As the year comes to an end, the MWC television distribution with the satellite companies remains up in the air. No pun intended.
But there is a glimmer, little sliver of light, in the issue, and it comes as a result of an outside strategy.
Remember when BYU hired a media attorney early last summer by the name of Kelly Crabb of Morrison and Forester of Los Angeles? And, remember when Utah and then the rest of the MWC agreed it was a good idea to have this guy forage around inside the 100-plus-page contract signed by the league and CSTV?
Well, Mr. Crabb has found some inroads in getting BYU sporting events on satellite, despite the frustrating stalemate negotiations between Comcast and CSTV and dish companies DirectTV and DishNetwork.
The result is live televised BYU basketball games, including Saturday's matchup between Michigan State and the Cougars at EnergySolutions Arena.

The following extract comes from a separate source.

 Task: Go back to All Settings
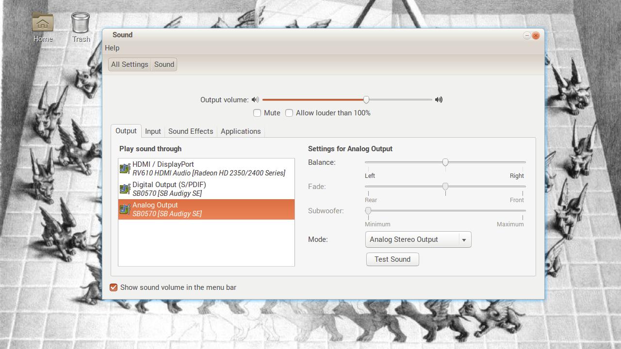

Crabb discovered BYU retains all rights to broadcast events when they are staged on neutral sites.
This past week, BYU invoked those rights by airing the Spartan-Cougar game on BYU-TV, a potential U.S. audience of 48 million TV sets, plus distribution over satellite in South America.
It was a classic power play that BYU won in the airways because of Crabb and his reading glasses.
BYU elicited these rights, although Comcast/CSTV partner Versus planned to do the game nationally. BYU never excluded Versus from also airing the game to its broad 60 million-plus audience on cable and dish platforms. BYU even included a local TV station, extending rights to KJZZ-TV.
But while BYU's sports information office tried to figure out how to set three TV broadcast crews and three production trucks at the EnergySolutions Arena on Thursday, Versus pulled out.
The sports network didn't give BYU a reason. It just pulled its game plan and crew.
In a sense, this was a shot fired over the bow of CSTV/Comcast and the dish companies. Better get something done.
BYU-TV has become an ace in the hole for BYU right now. It is found on basic packages of both Dish Network and DirectTV and is on approximately 200 cable TV systems.
It also provides a free live program stream over the Internet (www.byutv.org).
And Saturday wasn't the first time BYU-TV became a player, thanks to Crabb.